Em 2004, a Câmara Municipal de Estarreja atribuiu-lhe a Medalha de Ouro do concelho, distinção que é conferida a personalidades que se tenham distinguido por excepcionais qualidades de inteligência, acção e benemerência ou por importantes serviços prestados ao Município.
Esta é uma pequena parte da vida do presidente desta instituição, que não seria certamente possível se não tivesse ao lado dele a mulher com quem se casou há 63 anos, Dª Lisete, que lhe foi garantindo a retaguarda que lhe permitiu levar a cabo o que aqui está escrito, bem como os filhos, uma das quais, Liseta, muito tem ajudado a associação nas candidaturas que apresenta a apoios da comunidade empresarial, que tem sido a maior ajuda financeira que a ASE recebe.
Foi certamente a pensar em homens como o Sr Alberto Vidal, que Bertolt Brecht escreveu: “Há homens que lutam um dia e são bons, há outros que lutam um ano e são melhores, há os que lutam muitos anos e são muito bons, mas há os que lutam toda a vida e, estes, são imprescindíveis.”
Ao Imprescindível Alberto Augusto Linhares Vidal, que aproveita cada um dos seus dias a trabalhar a favor de um mundo melhor, fica a profunda admiração de todos os que com ele trabalham e a quem ele inspira.
O seu treinador de futebol, que tanto admira, tinha razão no que lhe dizia.

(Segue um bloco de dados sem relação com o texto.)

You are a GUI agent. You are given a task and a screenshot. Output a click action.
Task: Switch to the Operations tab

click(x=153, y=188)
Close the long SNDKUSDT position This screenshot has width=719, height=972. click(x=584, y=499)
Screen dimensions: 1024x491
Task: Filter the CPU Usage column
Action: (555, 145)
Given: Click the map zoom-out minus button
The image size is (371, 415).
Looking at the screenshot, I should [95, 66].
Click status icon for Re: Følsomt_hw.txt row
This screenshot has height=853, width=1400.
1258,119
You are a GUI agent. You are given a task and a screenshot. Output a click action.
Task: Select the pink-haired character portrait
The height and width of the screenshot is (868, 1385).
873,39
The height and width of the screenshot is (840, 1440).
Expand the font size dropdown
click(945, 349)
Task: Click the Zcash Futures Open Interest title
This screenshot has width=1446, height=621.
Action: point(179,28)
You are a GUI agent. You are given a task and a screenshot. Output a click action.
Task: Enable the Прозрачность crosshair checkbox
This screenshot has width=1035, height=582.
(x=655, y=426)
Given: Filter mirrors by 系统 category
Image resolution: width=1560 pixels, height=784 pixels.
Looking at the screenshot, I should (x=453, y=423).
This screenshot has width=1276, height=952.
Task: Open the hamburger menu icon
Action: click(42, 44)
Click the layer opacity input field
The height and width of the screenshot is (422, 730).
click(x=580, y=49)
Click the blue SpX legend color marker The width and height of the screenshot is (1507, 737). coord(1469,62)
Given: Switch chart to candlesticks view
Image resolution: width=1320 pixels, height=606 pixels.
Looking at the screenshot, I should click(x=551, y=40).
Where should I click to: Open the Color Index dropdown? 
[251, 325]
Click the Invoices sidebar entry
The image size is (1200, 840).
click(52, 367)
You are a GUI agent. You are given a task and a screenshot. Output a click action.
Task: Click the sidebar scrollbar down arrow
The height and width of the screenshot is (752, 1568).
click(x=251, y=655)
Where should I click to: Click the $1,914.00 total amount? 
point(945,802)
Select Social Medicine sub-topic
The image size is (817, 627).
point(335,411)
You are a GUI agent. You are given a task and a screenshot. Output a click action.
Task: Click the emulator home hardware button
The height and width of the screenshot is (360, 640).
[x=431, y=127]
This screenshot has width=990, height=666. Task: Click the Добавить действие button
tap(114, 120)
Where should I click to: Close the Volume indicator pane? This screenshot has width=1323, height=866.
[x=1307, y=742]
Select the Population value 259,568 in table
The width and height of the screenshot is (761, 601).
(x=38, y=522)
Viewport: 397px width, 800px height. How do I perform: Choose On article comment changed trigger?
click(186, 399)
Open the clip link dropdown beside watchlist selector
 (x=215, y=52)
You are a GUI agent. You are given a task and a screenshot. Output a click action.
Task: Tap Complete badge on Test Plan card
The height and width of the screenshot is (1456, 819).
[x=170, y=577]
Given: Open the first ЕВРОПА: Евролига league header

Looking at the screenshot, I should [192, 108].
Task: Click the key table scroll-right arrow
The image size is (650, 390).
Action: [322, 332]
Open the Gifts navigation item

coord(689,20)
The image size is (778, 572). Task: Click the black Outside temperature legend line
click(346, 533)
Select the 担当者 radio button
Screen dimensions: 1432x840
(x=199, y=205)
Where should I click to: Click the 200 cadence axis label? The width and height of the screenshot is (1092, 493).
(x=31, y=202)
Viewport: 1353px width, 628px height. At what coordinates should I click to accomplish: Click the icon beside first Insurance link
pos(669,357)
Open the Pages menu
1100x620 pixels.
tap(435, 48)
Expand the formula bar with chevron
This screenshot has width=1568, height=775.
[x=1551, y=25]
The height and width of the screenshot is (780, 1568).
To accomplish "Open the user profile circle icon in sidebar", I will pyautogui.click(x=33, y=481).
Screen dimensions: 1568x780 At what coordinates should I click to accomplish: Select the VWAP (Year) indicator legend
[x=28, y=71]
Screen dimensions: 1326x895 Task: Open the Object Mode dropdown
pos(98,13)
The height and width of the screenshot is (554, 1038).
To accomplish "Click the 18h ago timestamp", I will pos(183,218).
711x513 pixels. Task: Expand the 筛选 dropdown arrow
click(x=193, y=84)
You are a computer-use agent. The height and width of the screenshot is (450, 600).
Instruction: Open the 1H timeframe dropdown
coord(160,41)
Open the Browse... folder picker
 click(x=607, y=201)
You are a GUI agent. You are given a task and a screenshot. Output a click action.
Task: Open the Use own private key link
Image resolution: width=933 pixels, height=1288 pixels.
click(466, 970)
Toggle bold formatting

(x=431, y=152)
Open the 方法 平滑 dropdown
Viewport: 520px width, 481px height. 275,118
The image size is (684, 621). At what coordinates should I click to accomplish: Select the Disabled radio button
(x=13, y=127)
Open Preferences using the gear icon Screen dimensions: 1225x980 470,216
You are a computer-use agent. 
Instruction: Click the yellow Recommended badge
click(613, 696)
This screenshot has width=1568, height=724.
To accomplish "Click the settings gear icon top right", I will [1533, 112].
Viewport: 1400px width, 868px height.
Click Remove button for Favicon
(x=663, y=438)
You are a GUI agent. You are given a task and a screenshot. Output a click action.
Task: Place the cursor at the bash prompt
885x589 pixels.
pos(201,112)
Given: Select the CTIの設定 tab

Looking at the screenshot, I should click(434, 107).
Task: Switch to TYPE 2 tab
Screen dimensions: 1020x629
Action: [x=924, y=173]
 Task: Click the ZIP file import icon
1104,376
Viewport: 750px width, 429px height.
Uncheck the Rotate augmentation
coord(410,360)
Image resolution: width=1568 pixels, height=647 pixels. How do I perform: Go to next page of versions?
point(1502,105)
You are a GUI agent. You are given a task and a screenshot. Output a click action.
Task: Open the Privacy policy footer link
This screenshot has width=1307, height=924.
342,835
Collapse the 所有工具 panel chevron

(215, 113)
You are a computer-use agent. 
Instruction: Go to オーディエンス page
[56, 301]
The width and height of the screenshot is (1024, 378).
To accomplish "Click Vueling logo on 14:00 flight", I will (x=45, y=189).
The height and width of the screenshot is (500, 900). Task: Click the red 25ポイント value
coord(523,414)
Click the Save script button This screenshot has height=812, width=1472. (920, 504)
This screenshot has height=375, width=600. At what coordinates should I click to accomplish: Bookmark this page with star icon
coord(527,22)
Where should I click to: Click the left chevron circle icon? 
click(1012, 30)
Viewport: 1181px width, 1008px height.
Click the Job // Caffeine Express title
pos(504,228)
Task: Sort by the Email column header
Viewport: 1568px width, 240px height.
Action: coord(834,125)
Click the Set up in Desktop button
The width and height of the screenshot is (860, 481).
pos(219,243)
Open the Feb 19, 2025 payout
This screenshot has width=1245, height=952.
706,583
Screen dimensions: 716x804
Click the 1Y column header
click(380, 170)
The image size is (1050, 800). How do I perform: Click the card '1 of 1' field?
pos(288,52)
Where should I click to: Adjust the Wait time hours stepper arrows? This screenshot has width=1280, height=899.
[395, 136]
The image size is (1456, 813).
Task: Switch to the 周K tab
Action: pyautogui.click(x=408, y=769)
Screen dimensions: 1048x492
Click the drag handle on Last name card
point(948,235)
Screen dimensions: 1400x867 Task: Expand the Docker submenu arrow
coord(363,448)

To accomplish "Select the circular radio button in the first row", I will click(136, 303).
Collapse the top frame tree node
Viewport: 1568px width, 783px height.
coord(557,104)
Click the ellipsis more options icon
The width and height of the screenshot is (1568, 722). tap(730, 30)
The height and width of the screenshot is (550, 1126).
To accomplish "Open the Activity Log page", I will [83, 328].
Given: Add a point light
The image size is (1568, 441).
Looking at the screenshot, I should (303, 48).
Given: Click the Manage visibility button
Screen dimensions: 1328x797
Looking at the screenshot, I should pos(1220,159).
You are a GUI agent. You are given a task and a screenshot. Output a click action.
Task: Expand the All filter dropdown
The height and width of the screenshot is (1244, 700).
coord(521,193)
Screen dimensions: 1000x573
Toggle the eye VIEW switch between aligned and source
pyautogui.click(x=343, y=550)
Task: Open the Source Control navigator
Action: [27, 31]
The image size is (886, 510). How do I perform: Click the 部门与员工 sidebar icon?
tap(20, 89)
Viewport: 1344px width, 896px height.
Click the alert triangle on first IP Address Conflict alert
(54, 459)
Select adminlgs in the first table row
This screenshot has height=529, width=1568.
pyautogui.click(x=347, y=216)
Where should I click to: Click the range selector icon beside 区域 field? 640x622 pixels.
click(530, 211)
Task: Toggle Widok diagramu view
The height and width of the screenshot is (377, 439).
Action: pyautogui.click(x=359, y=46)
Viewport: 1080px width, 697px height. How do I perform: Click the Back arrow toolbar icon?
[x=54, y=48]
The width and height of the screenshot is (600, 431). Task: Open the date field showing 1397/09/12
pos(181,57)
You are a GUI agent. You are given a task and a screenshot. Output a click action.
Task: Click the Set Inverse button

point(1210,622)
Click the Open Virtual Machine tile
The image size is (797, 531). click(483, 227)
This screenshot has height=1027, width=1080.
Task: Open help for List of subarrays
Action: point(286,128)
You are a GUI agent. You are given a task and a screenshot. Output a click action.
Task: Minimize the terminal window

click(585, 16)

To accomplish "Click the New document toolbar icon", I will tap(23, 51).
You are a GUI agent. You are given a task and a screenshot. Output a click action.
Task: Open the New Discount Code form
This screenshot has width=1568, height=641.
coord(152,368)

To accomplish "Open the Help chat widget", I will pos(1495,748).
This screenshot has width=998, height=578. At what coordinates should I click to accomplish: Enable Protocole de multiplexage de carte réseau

Mas em relação a si enganou-se por defeito: há, felizmente, muitos que vêem o que Alberto Vidal tem feito.
Em nome de todos os que tiveram a sua vida facilitada devido à sua acção, em nome de todos os aprendemos a admirá-lo, deixamos aqui um profundo agradecimento pela sua obra e, sobretudo, por ter tido a paciência e a coragem de nunca ter desistido!